Ringfort (Rath), Slane Beg, Co. Westmeath
Co. Westmeath |
Ringforts
On the south-facing slope of a small ridge in the townland of Slane Beg, a ringfort once sat in full view of the surrounding Westmeath countryside.
What makes this particular site quietly troubling is not what it was, but what it has become: between a detailed field description made in 1980 and the present day, the earthwork appears to have been levelled almost entirely, leaving only the faintest ghost of a former enclosure visible on aerial photography.

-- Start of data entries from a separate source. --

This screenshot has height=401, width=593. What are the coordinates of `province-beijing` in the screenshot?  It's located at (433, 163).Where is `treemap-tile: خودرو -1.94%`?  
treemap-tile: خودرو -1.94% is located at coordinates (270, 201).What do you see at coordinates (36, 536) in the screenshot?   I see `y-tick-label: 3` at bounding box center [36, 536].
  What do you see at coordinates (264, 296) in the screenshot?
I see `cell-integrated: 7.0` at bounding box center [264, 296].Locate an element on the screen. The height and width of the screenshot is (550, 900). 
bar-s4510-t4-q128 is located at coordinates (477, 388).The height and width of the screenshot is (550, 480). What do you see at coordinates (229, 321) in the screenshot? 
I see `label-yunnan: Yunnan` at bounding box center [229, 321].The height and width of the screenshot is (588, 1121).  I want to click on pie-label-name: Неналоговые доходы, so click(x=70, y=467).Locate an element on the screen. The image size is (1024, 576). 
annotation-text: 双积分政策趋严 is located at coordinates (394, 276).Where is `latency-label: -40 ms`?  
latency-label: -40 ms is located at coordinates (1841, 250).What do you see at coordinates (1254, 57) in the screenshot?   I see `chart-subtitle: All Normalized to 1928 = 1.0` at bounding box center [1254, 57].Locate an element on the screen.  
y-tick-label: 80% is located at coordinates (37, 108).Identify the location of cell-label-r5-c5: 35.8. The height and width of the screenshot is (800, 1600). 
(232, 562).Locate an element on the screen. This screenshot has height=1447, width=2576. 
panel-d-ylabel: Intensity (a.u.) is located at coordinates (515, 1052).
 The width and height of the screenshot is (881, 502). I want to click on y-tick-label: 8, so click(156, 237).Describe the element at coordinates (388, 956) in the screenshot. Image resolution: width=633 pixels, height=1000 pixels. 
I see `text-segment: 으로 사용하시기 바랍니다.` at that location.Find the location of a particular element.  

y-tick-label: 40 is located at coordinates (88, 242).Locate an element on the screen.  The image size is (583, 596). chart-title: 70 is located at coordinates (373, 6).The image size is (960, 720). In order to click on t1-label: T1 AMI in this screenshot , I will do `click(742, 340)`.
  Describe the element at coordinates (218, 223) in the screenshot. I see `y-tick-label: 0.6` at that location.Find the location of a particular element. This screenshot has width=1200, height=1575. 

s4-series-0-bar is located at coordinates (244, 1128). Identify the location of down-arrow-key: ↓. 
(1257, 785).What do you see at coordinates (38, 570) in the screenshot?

Ringforts, known in Irish as raths, were enclosed farmsteads typically dating from the early medieval period, roughly the fifth to twelfth centuries. They usually consist of a raised circular or oval bank, sometimes with an external fosse (a ditch dug to provide material for the bank), enclosing a domestic area where a family and their livestock would have lived. The Slane Beg example was substantial. When examined in 1980, it measured approximately 51 metres east to west and 44 metres north to south, making it notably large by any standard, and its shape was roughly rectangular rather than the more typical circular form. The bank was still reasonably legible on the south-western to north-western arc, though elsewhere it had been worn to little more than a low scarp. A shallow fosse was traceable along part of the western side, its outer edge already cut into by old cultivation ridges. No entrance feature was identifiable. The site appeared on the Ordnance Survey six-inch map of 1837, annotated simply as "fort", but had already vanished from the revised twenty-five-inch edition of 1913, suggesting agricultural pressure on the monument was long-standing. Old ridge-and-furrow cultivation patterns within the interior pointed to the same gradual encroachment. By the time aerial imagery was examined in more recent years, the earthwork had been reduced to a trace detectable only from above, its physical presence in the landscape essentially gone.